Nobody Is Complaining About Enrolled Actuaries

The 2015 Enrolled Actuaries meeting is underway and there promises to be a lot of discussion of public pensions.  Three of the four actuaries on the New Jersey study commission are in attendance and according to an story their work is not done as they have now been tasked with implementing their plan.

More information as it becomes available but first, in the Professional Standards/Ethical Dilemmas Seminar that kicked us off Pat McDonough of the Joint Board updated us on the complaints received against Enrolled Actuaries.

There are none.

Whereas 10 years ago the Joint Board was getting two to three complaints monthly against Enrolled Actuaries there are currently no open cases and there have been no complaints for two years.

As explained by Mr. McDonough complaints arise from three sources:

  • IRS referrals from audits
  • Client complaints against their actuaries
  • Seeing if 300 EAs, chosen at random, filed their income tax returns

There could be several reasons for the lack of complaints:

  • more concrete yet broader funding rules;
  • fewer defined benefit plans;
  • more remunerative avenues (ie. lawsuits); or
  • the EAs who have survived are the better ones.

In any case, I’m not complaining.


12 responses to this post.

  1. Posted by Anonymous on April 12, 2015 at 11:38 pm

    TL and Norcross perfect together.


  2. Posted by Anonymous on April 13, 2015 at 12:31 am

    bwahahahahahahah, hit a sore spot eh? How is old George doing? Be careful the ASPCA might investigate, you cant treat animals as poorly as you treat people.


  3. No one is going to blame the actuaries for providing the findings that they were paid to find. As for those who should be complaining, they still have no idea what went on, because everyone who already knows has an incentive to hush it up.

    Whether your solution is to screw current and future taxpayers to make up for underfunding by past taxpayers, or to screw recent and future public employees to make up for deals to benefit those cashing in and moving out, you don’t want too much discussion of Generation Greed benefitting then and younger generations screwed now.

    No matter how fierce the political battle over who the victim should be, none of those in it is willing to step out of that Omertà.


  4. Posted by Jim Palermo on April 13, 2015 at 12:40 pm

    Is the Joint Board the only place a complaint against an Enrolled Actuary would be filed?


    • Posted by Mitchell Serota on April 13, 2015 at 5:17 pm

      The Joint Board is being sidelined by the Actuarial Board for Counseling and Discipline, which is set up specifically for handling complaints.
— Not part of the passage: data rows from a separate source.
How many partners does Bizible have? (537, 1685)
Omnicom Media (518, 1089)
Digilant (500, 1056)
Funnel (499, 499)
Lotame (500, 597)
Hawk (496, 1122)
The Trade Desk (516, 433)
Moreover, if the actuary in question is working on a public plan, the Joint Board has absolutely no jurisdiction.


      • Posted by Tough Love on April 13, 2015 at 6:01 pm

        Is that true is the actuary in question is not just an Enrolled Actuary, but also a member of the American Academy of Actuaries ?


        • Posted by Mitchell Serota on April 14, 2015 at 1:23 pm

          I am not referring to any particular actuary, just a theoretical case. The ABCD is reviewing several cases of members of the AAA who are also Enrolled. But the point is that a public plan actuary can be held accountable by the AAA, but not by the Joint Board. And public reprimands and suspensions by the AAA are as public as anything the Joint Board would issue.


    • Bottom line is that Joint Board action can scare people since for most actuaries a 6 month suspension would destroy them plus it’s printed in the federal register so it’s public. Not quite the same sting if you were kicked out of ASPPA.


  5. Posted by PatB on April 14, 2015 at 12:01 am

    I was curious about the qualifications needed to be an EA and it seems that you only need to pass the certification exam- no degree needed! Is this true? If so, are there a lot of less educated actuaries out there who could be easily intimidated or bought off by smarter interests?